*EXPLORA EL MATERIAL:*
1. Según el fragmento sobre Cold War, ¿por qué desde la primera imagen se nota un Pawlikowski distinto del que dirigió Ida? Responde en una a tres oraciones.
2. Prosigue el fragmento sobre Cold War a partir de su última oración.

*FRAGMENTO EXTRAÍDO:*
Desde la primera imagen de Cold War (Zimna wojna, 2018) podemos notar un Pawel Pawlikowski distinto del que dirigió Ida (2013). Si en aquella película sus composiciones visuales se basaban en imágenes estáticas, lo primero que notamos en Cold War es el movimiento. Las manos de un cantante folclórico del oriente de Europa tocan un instrumento de viento. La cámara las observa, inestable, y comienza a subir hasta que se nos aparece un rostro que nos mira fijamente a través de unos ojos pálidos. Luego la cámara voltea a ver, también a los ojos, a un violinista. Ambos cantan sobre un hombre, probablemente borracho, que se ha quedado fuera de casa y le exige a la mujer, su esposa tal vez, que le abra la puerta. Por un momento uno pensaría que está viendo una película de Béla Tarr o de Aleksei German, pero Pawlikowski regresa pronto a su estilo usual, aunque rechazando la inmovilidad de su filme anterior. En cierta medida esta decisión refleja la trama.

*EXTRACTOS DE DATOS:*
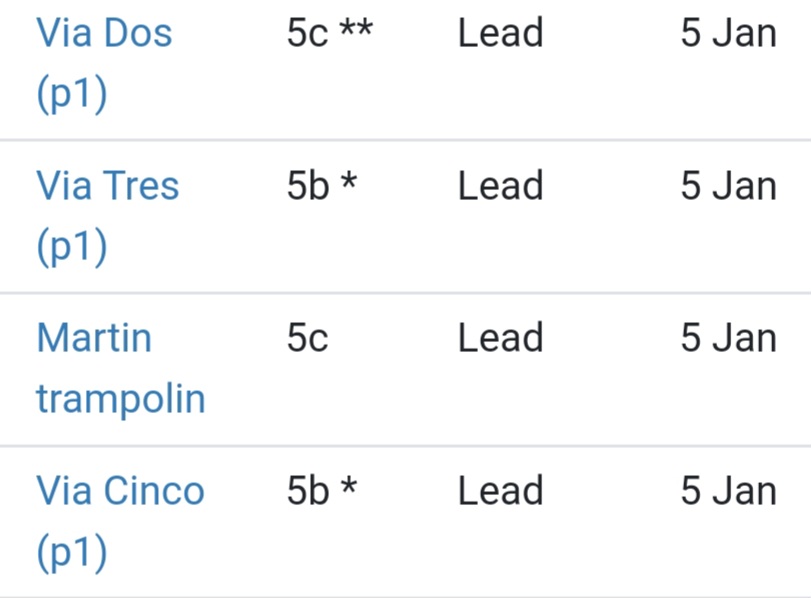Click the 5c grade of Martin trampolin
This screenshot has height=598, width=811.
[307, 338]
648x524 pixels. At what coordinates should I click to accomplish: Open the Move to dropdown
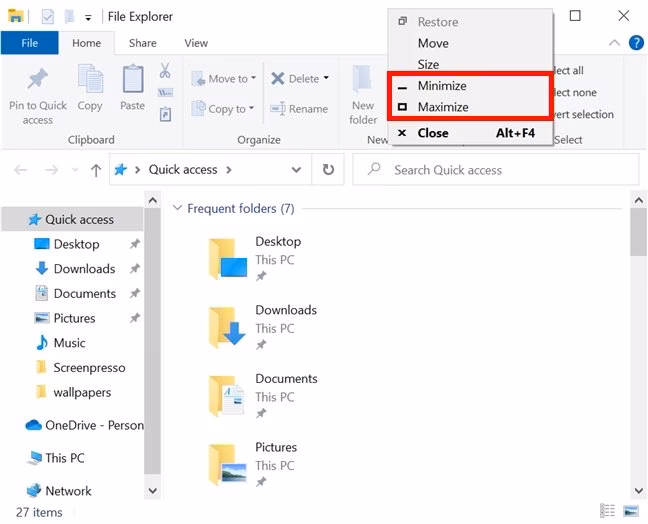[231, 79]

*PROBLEMAS RESUELTOS:*
1. En Ida sus composiciones visuales se basaban en imágenes estáticas, mientras que en Cold War lo primero que se nota es el movimiento. Por ejemplo, la cámara inestable sube desde las manos del cantante hasta su rostro y luego voltea hacia el violinista.

2.
Resulta que la perspectiva de esa primera toma es la de Wiktor (Tomasz Kot), uno de los protagonistas, que está recopilando los sonidos de la Polonia rural para crear una composición basada en ellos. Durante una audición que busca intérpretes para cantarla y bailarla, Wiktor conoce a Zula (Joanna Kulig) y parece inmediatamente atraído por ella. Pawlikowski nos cuenta a partir de ese encuentro —en el sentido más profundo— la historia de un amor que refleja el mundo en el que se sitúa. La Guerra Fría ha partido a Europa. A Zula y a Wiktor sus personalidades intensas los repelen tanto como los atraen mientras viajan por el continente: cuando lo hacen juntos, para separarse; cuando separados, para reconciliarse. Ese es el movimiento al que me refería antes. Si Ida fue la historia de una mujer en busca de abandonar la parálisis que le provocaba el pensamiento religioso, Cold War toma la dirección inversa: de la borrachera erótica a la quietud total.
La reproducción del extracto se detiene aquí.